## [Task]
Word for word, set down the full listing below.

## [Provided records]
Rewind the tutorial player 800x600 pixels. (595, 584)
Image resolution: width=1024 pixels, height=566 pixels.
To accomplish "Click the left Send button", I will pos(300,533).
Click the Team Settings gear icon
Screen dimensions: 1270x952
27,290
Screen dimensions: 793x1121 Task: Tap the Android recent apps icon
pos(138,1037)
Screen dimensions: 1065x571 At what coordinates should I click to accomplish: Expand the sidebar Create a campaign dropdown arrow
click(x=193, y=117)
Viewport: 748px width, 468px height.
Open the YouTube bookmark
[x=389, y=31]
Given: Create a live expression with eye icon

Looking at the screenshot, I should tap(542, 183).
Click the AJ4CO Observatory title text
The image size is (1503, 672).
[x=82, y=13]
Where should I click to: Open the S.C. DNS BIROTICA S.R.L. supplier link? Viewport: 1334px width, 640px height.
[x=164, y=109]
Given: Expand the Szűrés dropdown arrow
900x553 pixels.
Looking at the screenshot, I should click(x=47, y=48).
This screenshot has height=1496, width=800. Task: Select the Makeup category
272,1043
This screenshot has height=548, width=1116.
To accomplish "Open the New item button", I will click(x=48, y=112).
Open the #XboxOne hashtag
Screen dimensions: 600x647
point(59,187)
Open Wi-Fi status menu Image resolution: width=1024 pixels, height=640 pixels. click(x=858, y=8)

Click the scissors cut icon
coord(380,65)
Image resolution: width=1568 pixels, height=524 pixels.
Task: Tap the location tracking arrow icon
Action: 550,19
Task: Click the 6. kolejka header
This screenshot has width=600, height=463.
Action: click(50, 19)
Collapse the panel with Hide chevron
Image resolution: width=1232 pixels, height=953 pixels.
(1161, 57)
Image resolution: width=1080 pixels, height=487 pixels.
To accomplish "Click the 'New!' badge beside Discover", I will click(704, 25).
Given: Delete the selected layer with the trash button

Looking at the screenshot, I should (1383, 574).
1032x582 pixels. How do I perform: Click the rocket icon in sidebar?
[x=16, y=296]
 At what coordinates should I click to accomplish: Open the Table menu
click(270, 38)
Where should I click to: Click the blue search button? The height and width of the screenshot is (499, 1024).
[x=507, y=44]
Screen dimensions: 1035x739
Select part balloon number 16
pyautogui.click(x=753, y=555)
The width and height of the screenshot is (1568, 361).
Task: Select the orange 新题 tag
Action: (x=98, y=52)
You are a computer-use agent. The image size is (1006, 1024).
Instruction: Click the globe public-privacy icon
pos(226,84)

## [Answer below]
Rewind the tutorial player 800x600 pixels. (595, 584)
Image resolution: width=1024 pixels, height=566 pixels.
To accomplish "Click the left Send button", I will pos(300,533).
Click the Team Settings gear icon
Screen dimensions: 1270x952
27,290
Screen dimensions: 793x1121 Task: Tap the Android recent apps icon
pos(138,1037)
Screen dimensions: 1065x571 At what coordinates should I click to accomplish: Expand the sidebar Create a campaign dropdown arrow
click(x=193, y=117)
Viewport: 748px width, 468px height.
Open the YouTube bookmark
[x=389, y=31]
Given: Create a live expression with eye icon

Looking at the screenshot, I should tap(542, 183).
Click the AJ4CO Observatory title text
The image size is (1503, 672).
[x=82, y=13]
Where should I click to: Open the S.C. DNS BIROTICA S.R.L. supplier link? Viewport: 1334px width, 640px height.
[x=164, y=109]
Given: Expand the Szűrés dropdown arrow
900x553 pixels.
Looking at the screenshot, I should click(x=47, y=48).
This screenshot has height=1496, width=800. Task: Select the Makeup category
272,1043
This screenshot has height=548, width=1116.
To accomplish "Open the New item button", I will click(x=48, y=112).
Open the #XboxOne hashtag
Screen dimensions: 600x647
point(59,187)
Open Wi-Fi status menu Image resolution: width=1024 pixels, height=640 pixels. click(x=858, y=8)

Click the scissors cut icon
coord(380,65)
Image resolution: width=1568 pixels, height=524 pixels.
Task: Tap the location tracking arrow icon
Action: 550,19
Task: Click the 6. kolejka header
This screenshot has width=600, height=463.
Action: click(50, 19)
Collapse the panel with Hide chevron
Image resolution: width=1232 pixels, height=953 pixels.
(1161, 57)
Image resolution: width=1080 pixels, height=487 pixels.
To accomplish "Click the 'New!' badge beside Discover", I will click(704, 25).
Given: Delete the selected layer with the trash button

Looking at the screenshot, I should (1383, 574).
1032x582 pixels. How do I perform: Click the rocket icon in sidebar?
[x=16, y=296]
 At what coordinates should I click to accomplish: Open the Table menu
click(270, 38)
Where should I click to: Click the blue search button? The height and width of the screenshot is (499, 1024).
[x=507, y=44]
Screen dimensions: 1035x739
Select part balloon number 16
pyautogui.click(x=753, y=555)
The width and height of the screenshot is (1568, 361).
Task: Select the orange 新题 tag
Action: (x=98, y=52)
You are a computer-use agent. The image size is (1006, 1024).
Instruction: Click the globe public-privacy icon
pos(226,84)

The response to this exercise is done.